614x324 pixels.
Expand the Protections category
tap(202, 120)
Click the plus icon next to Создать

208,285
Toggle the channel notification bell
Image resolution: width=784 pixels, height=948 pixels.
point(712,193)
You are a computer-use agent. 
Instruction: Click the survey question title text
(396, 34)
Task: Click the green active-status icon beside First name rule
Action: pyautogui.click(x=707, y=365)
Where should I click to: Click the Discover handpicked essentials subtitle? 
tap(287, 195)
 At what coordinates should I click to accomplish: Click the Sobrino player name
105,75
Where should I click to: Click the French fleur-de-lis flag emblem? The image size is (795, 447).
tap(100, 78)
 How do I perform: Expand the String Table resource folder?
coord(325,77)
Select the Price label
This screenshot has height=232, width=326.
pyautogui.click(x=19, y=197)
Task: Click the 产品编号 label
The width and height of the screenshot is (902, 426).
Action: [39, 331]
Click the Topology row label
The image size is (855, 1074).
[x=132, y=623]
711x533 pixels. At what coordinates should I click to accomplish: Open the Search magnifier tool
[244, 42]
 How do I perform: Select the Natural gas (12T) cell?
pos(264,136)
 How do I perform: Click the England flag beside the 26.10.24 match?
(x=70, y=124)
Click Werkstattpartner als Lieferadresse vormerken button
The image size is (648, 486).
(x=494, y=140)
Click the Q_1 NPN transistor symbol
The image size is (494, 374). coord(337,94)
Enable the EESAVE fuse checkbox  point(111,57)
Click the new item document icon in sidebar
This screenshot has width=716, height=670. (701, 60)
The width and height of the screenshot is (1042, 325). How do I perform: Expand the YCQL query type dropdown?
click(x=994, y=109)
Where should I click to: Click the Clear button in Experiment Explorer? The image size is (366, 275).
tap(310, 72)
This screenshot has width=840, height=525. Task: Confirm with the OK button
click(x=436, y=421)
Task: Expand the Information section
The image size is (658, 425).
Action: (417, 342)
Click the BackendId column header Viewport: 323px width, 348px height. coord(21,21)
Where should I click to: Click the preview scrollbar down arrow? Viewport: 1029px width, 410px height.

-*-

■ DESCRIPTION OF THE TASK ■
Starting at the line with "Task: Click the 产品编号 label", restate every line word for word through the end of the listing above.

■ RESPONSE TO THIS EXERCISE ■
Task: Click the 产品编号 label
The width and height of the screenshot is (902, 426).
Action: [39, 331]
Click the Topology row label
The image size is (855, 1074).
[x=132, y=623]
711x533 pixels. At what coordinates should I click to accomplish: Open the Search magnifier tool
[244, 42]
 How do I perform: Select the Natural gas (12T) cell?
pos(264,136)
 How do I perform: Click the England flag beside the 26.10.24 match?
(x=70, y=124)
Click Werkstattpartner als Lieferadresse vormerken button
The image size is (648, 486).
(x=494, y=140)
Click the Q_1 NPN transistor symbol
The image size is (494, 374). coord(337,94)
Enable the EESAVE fuse checkbox  point(111,57)
Click the new item document icon in sidebar
This screenshot has width=716, height=670. (701, 60)
The width and height of the screenshot is (1042, 325). How do I perform: Expand the YCQL query type dropdown?
click(x=994, y=109)
Where should I click to: Click the Clear button in Experiment Explorer? The image size is (366, 275).
tap(310, 72)
This screenshot has width=840, height=525. Task: Confirm with the OK button
click(x=436, y=421)
Task: Expand the Information section
The image size is (658, 425).
Action: (417, 342)
Click the BackendId column header Viewport: 323px width, 348px height. coord(21,21)
Where should I click to: Click the preview scrollbar down arrow? Viewport: 1029px width, 410px height.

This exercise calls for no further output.